PROCEDURAL HISTORY AND FACTUAL BACKGROUND
This case was removed to this court from the Fresno County Superior Court on August 31, 2007. The complaint alleges a single claim for relief pursuant to 42 U.S.C. § 1983. The complaint arises from an arrest that occurred on February 5, 2005, at Selland Arena in Fresno. The complaint alleges Plaintiff was leaving a concert with his wife and an associate and his wife. As they were exiting the arena, Plaintiff was heard by Williams to make a sound that resembled a "bark." Williams, a uniformed police officer on duty at the concert, interpreted the "bark" as possibly a gang-related signal; one that is understood by law enforcement to be used by members of the Hispanic Fresno Bulldogs gang. Williams stopped Plaintiff for questioning. The complaint alleges Plaintiff stated that he was not a gang member. The complaint alleges that Williams told Plaintiff that Plaintiff was being arrested for public intoxication and applied handcuffs extremely tight so that they cut into Plaintiff's wrists.
The complaint alleges the arrest was without probable cause in violation of Plaintiff's Fourth Amendment Rights. The complaint also alleges the elements of entity liability against County of Fresno and against Fresno Police Department, but alleges no facts pertaining to the role of either public entity in Plaintiff's arrest.

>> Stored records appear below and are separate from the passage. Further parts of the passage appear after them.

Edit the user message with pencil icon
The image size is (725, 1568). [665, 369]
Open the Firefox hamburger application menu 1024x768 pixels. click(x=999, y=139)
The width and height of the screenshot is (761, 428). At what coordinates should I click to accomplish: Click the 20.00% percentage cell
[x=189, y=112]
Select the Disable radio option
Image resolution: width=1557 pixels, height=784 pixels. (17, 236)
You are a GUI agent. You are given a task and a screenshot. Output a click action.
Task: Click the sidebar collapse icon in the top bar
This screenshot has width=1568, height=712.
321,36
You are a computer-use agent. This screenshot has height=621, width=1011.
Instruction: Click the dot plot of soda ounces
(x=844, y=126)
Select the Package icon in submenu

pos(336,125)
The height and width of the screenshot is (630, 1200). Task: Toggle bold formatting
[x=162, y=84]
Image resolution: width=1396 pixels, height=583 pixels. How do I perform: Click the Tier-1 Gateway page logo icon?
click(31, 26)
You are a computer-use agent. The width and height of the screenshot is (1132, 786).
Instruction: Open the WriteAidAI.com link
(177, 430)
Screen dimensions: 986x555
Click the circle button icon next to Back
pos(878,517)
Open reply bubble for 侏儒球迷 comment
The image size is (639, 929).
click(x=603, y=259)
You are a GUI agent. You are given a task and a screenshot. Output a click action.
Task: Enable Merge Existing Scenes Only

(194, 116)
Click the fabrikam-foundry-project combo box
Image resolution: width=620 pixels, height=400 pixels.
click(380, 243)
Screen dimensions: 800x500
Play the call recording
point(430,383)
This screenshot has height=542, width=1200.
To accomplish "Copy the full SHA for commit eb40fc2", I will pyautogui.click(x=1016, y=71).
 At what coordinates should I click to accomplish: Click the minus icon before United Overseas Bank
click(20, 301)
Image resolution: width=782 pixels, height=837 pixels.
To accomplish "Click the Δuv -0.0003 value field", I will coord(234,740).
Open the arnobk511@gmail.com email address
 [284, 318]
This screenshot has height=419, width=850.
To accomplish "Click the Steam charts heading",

The instant motion for summary judgment was filed on October 21, 2008. Plaintiff filed a response to Defendants' alleged undisputed material facts, and submitted a number of declarations in support of Plaintiff's separate list of disputed material facts. The court's docket record does not, however, reflect the filing of any memorandum of points and authorities by Plaintiff is support of his opposition to Defendants' motion for summary judgment. Defendants filed a reply memorandum on November 11, 2008, wherein they note the absence of any memorandum of points and authorities having been filed by Plaintiff in opposition.
UNDISPUTED MATERIAL FACTS
The following facts are undisputed unless otherwise noted. On February 5, 2005, Williams and a partner from the Fresno Police Department were working with several other officers monitoring a concert at Selland Arena in Fresno. The officers were aware that local gang members were in attendance at the concert. Williams was familiar with the notorious Hispanic Bulldog gang in Fresno, which often expressed themselves by barking or making other dog-like sounds.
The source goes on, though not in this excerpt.